Faced with this complexity, the study by Zuanazzi and colleagues reveals a nuanced picture: Using a decoding approach, they find that the neural response to “good” when preceded by “not” is more similar to the neural response to “good” preceded by “really” than it is to “bad” preceded by “really.” In other words, the response to “good” is relatively consistent across contexts. This would be expected from a purely feed-forward perspective of language and would, in principle, be derivable from the sensory similarity of different tokens of “good.” What is interesting then is that there is, nevertheless, a difference in the neural response to “good” depending on whether it is preceded by “not.” This shows that negation has a real-time impact on the representation of scalar adjectives, pointing towards the relevance of abstract, unembodied structure-building to negation processing. Though it will take further work to determine whether this difference is what makes “not good” mean something different than “bad,” Zuanazzi and colleagues provide tantalizing progress towards answering this question.
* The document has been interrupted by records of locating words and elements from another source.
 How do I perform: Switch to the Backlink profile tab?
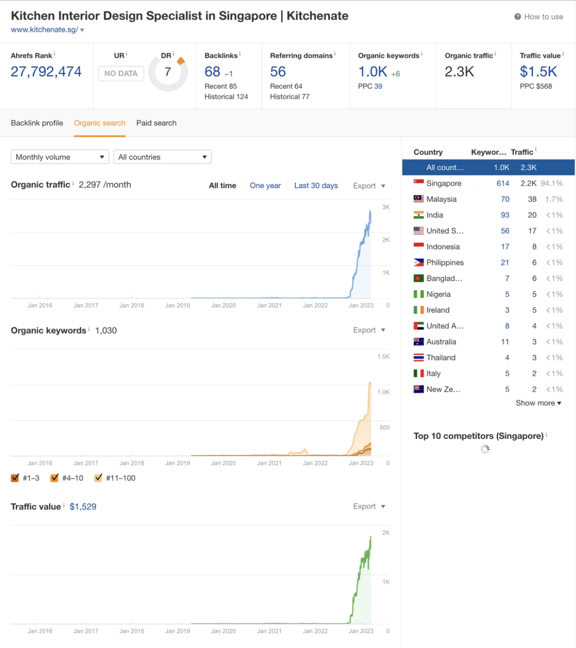37,123
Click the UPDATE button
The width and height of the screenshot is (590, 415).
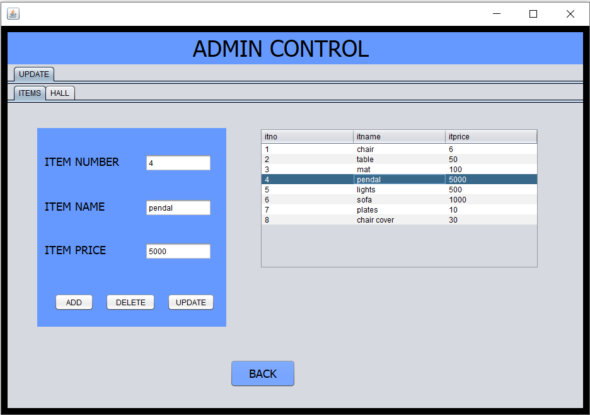190,302
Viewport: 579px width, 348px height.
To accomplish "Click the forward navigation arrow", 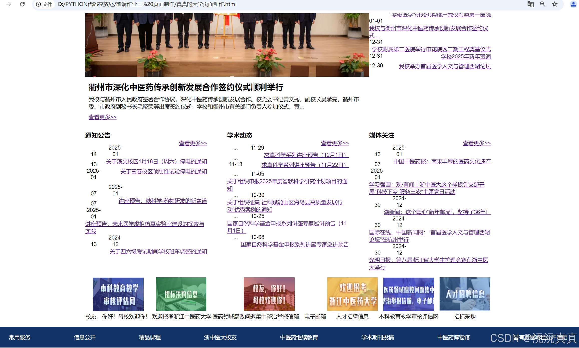I will [x=9, y=4].
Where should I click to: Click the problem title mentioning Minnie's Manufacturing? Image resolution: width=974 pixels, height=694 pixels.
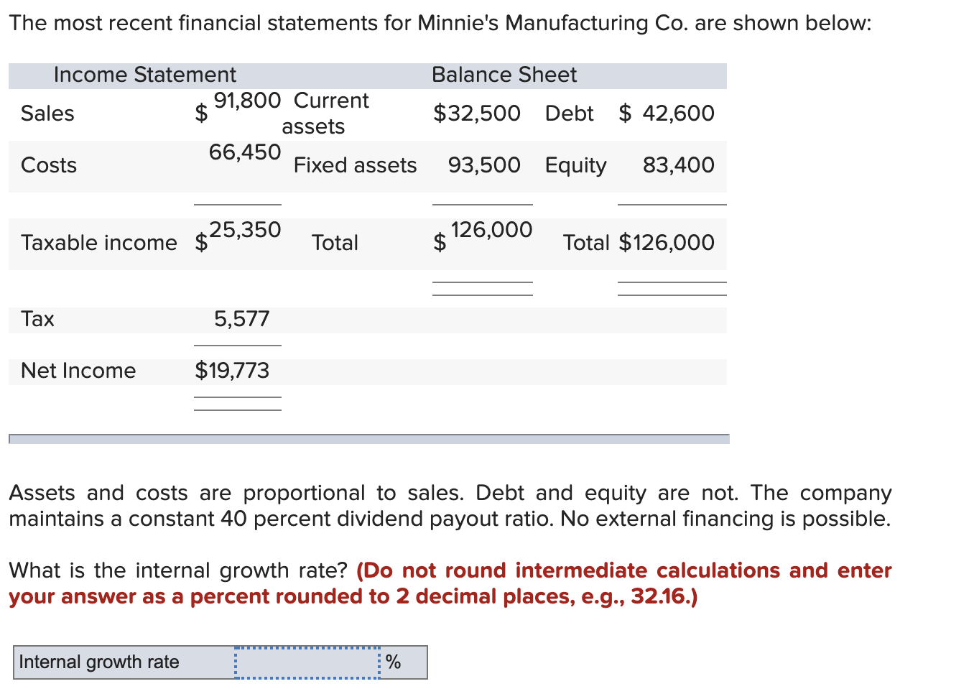coord(440,23)
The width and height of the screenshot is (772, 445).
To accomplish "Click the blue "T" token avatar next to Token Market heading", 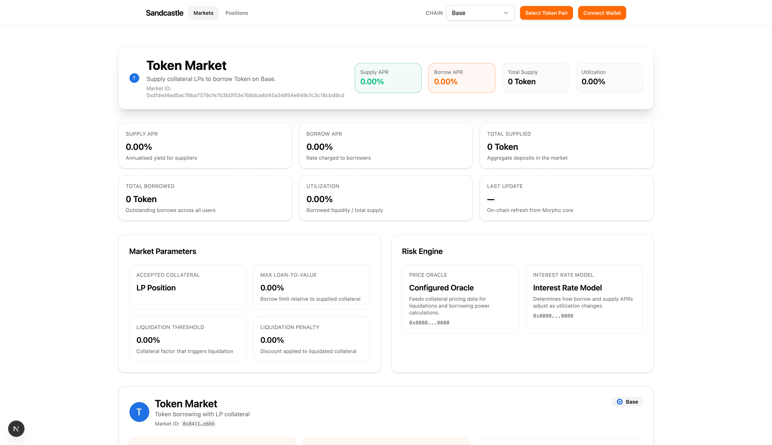I will click(134, 78).
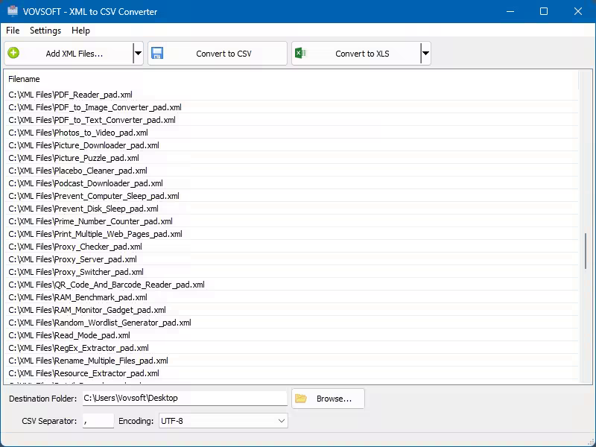Open the Help menu

[80, 31]
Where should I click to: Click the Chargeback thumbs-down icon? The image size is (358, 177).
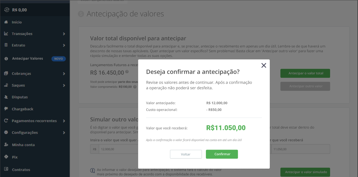point(6,109)
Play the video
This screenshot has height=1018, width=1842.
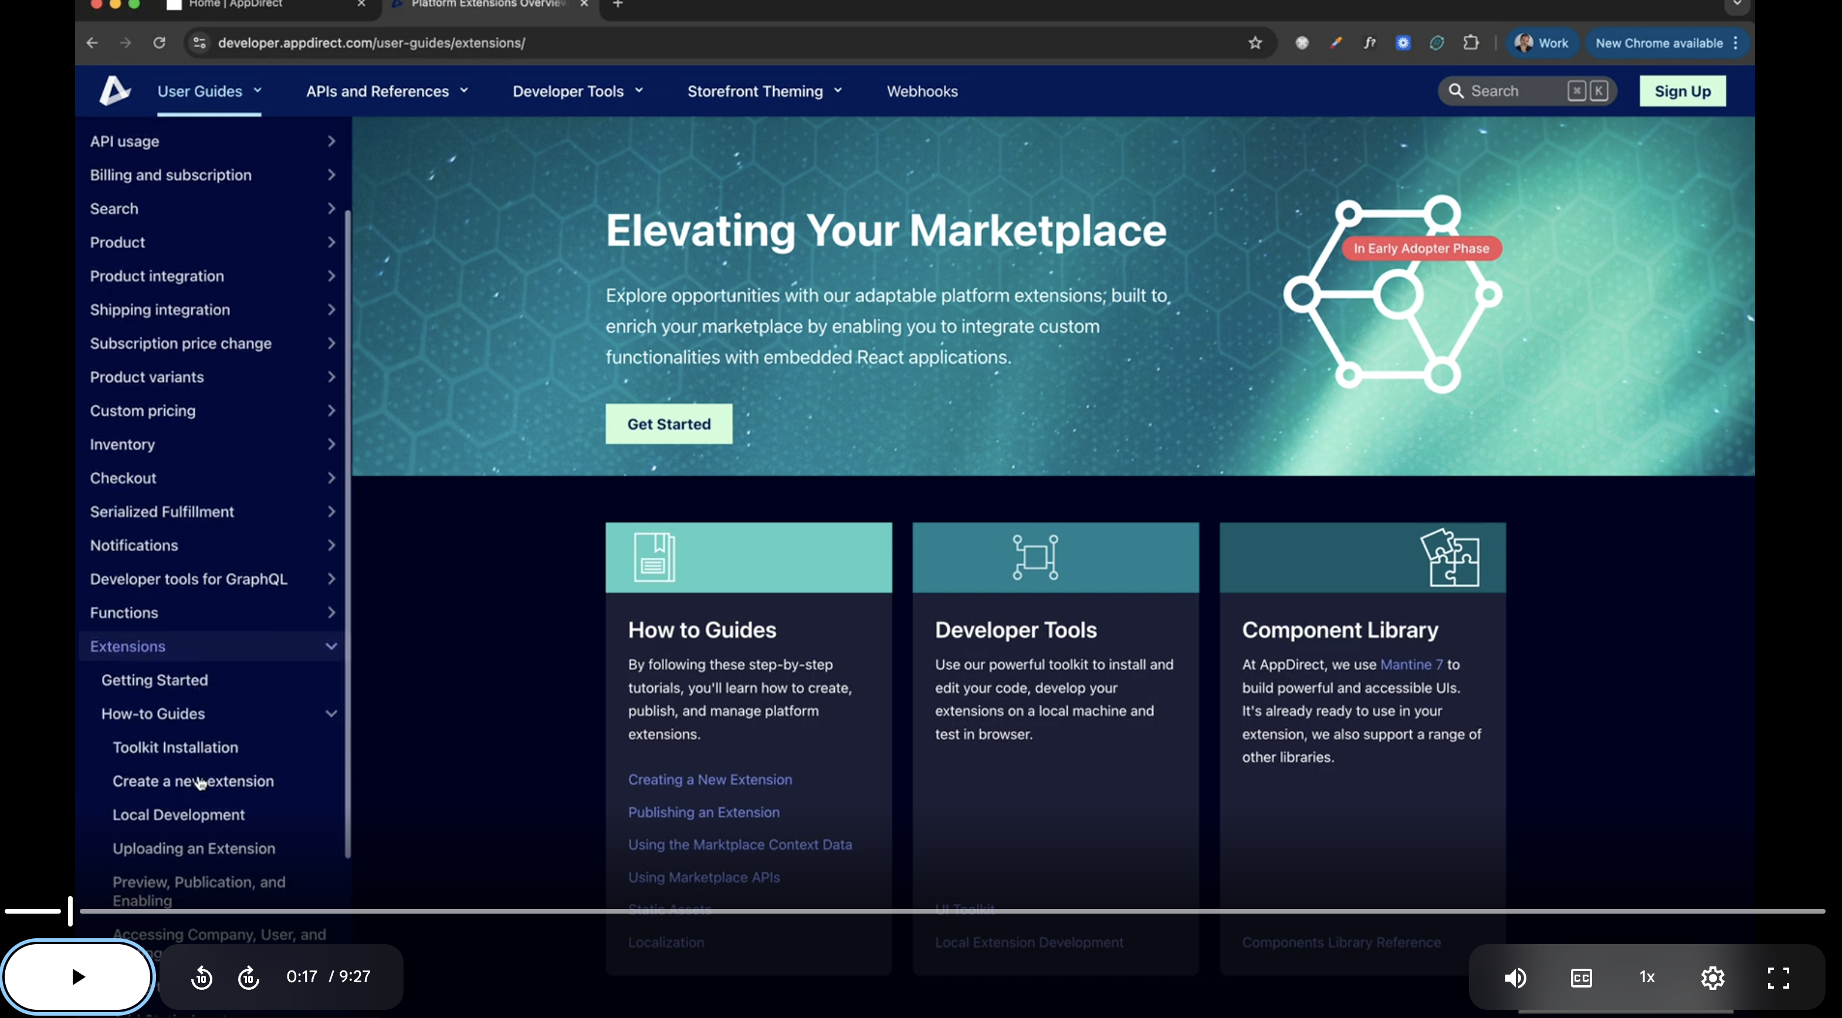78,977

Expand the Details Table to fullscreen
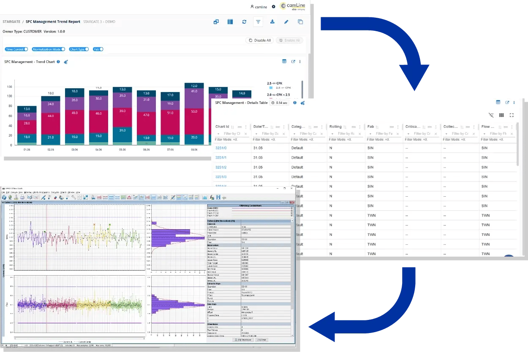pyautogui.click(x=512, y=115)
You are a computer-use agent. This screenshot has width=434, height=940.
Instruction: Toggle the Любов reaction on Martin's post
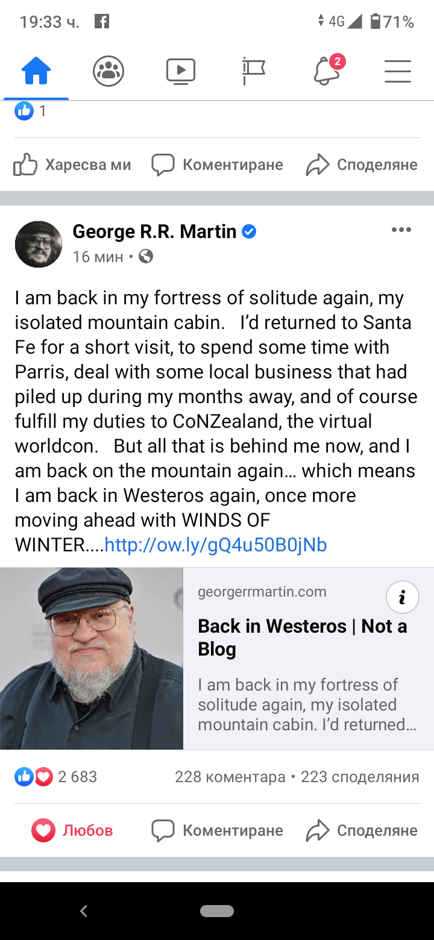click(x=72, y=830)
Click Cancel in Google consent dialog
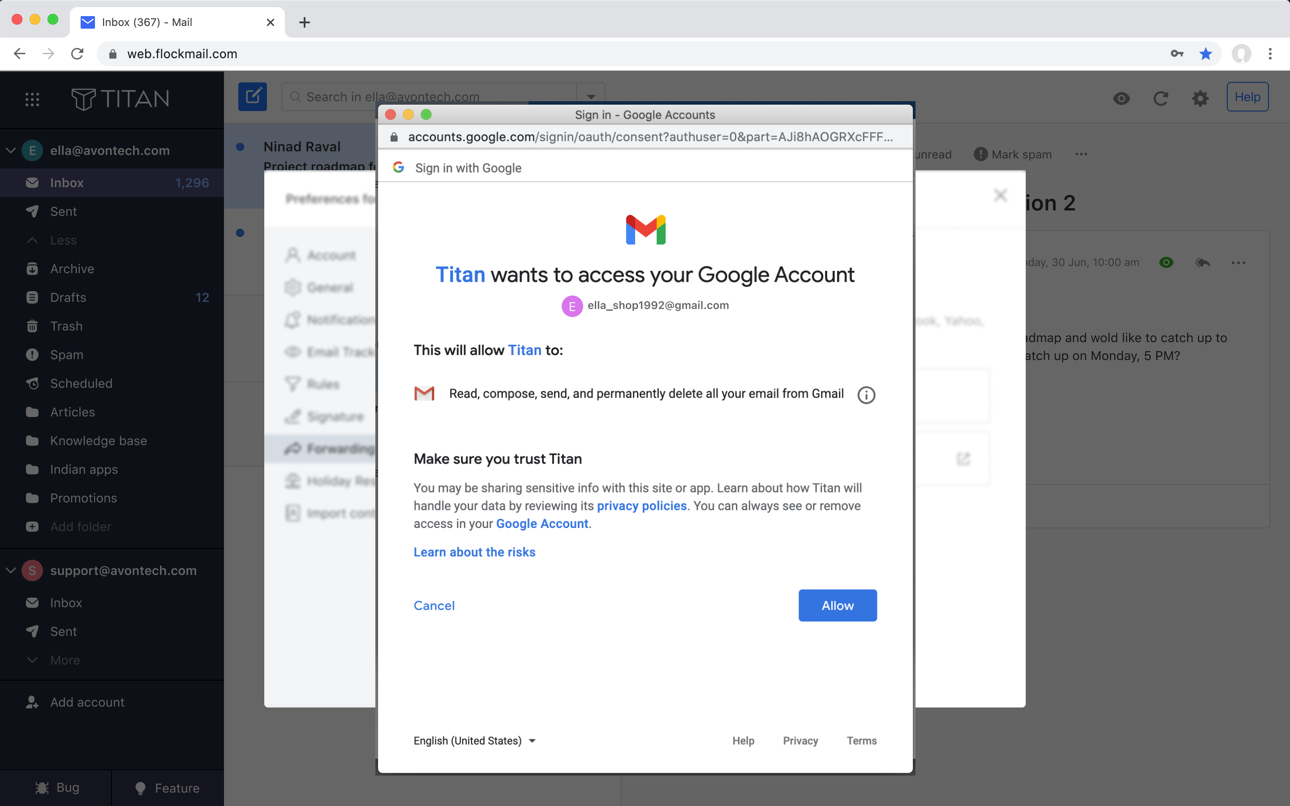Viewport: 1290px width, 806px height. [434, 606]
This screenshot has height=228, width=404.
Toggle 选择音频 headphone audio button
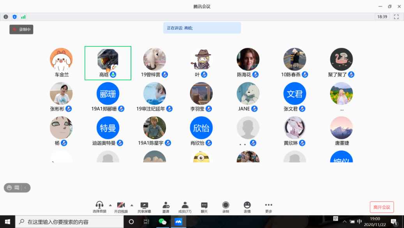click(99, 207)
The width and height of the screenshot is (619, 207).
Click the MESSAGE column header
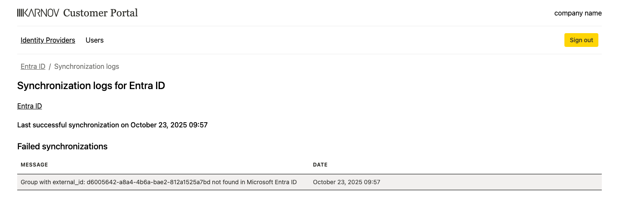pyautogui.click(x=34, y=165)
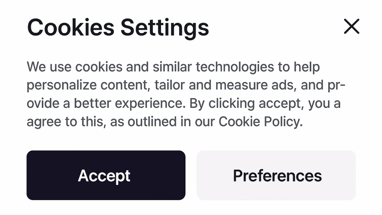
Task: Accept all cookies
Action: pyautogui.click(x=106, y=175)
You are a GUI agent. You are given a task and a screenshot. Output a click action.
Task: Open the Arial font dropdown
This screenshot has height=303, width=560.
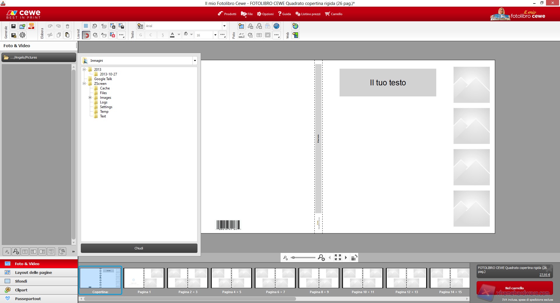pos(224,26)
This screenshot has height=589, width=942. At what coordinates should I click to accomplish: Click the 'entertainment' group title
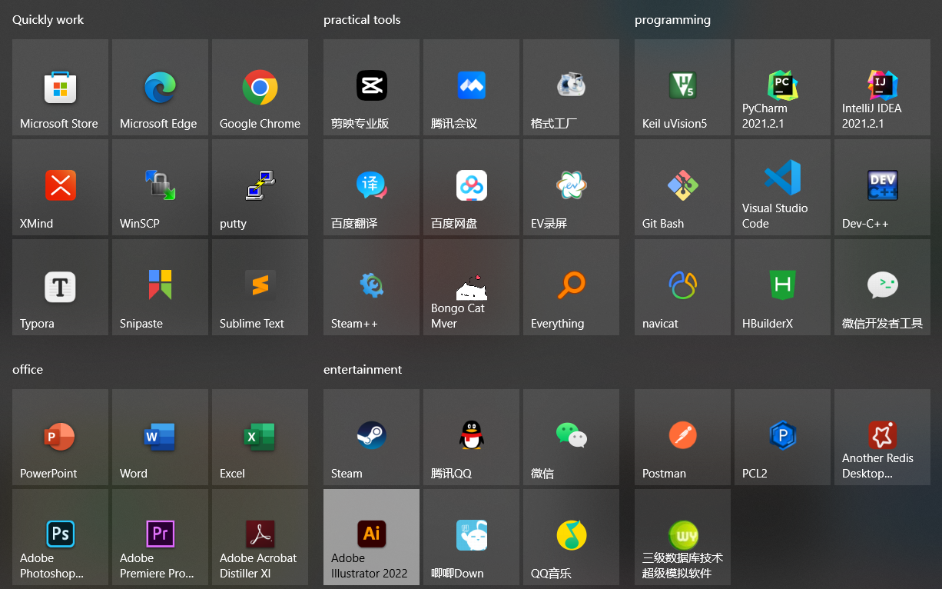coord(363,370)
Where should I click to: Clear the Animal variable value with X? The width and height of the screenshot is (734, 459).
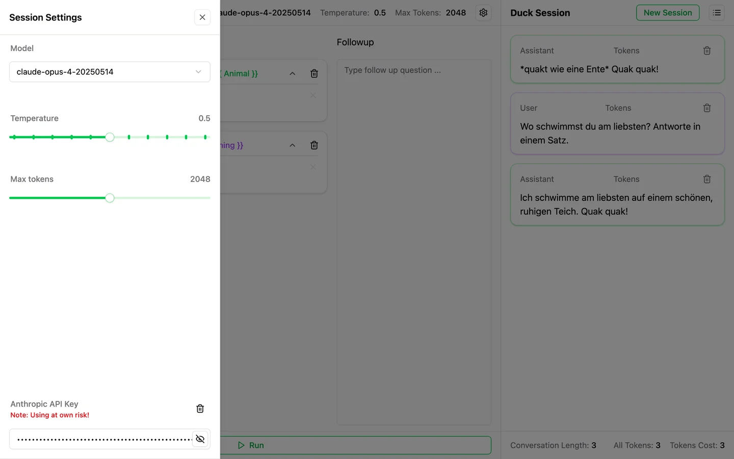(x=313, y=95)
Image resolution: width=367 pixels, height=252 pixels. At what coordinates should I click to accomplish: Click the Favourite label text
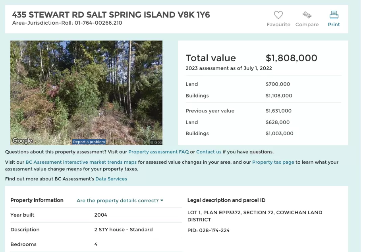pyautogui.click(x=278, y=25)

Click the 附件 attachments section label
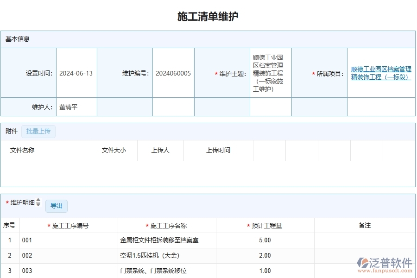(11, 131)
Future research on the neurobiology of negation will undoubtedly build on the results of Zuanazzi and colleagues’ study and expand upon their analytical approach and stimuli. Zuanazzi and colleagues’ decoding approach is best suited for their comparisons of interest: scalar adjectives with uncontested opposites. However, other words and structures present challenges for this approach, raising questions such as what adjective a phrase like “not luminous” ought to be compared to, or what decoder label should be assigned to a phrase like “not touch.” Methodological approaches that can capitalize on the continuity of semantic spaces hold great promise for addressing these phenomena.

Moreover, to understand how the brain negates the meanings of nouns, verbs, or sentences, and whether its mechanisms are similar to those underlying negated adjectives, other types of data will also be invaluable [9]. In particular, data from a wider sample of languages gathered in naturalistic task settings will be instrumental to understanding the neural underpinnings of negation, because negation is structured differently in different languages [3] and its interpretation can be sensitive to pragmatic in addition to syntactic and semantic factors [28]. Together, new approaches and datasets following from the study of Zuanazzi and colleagues paint a bright picture for the future of understanding “not” in the brain and behavior.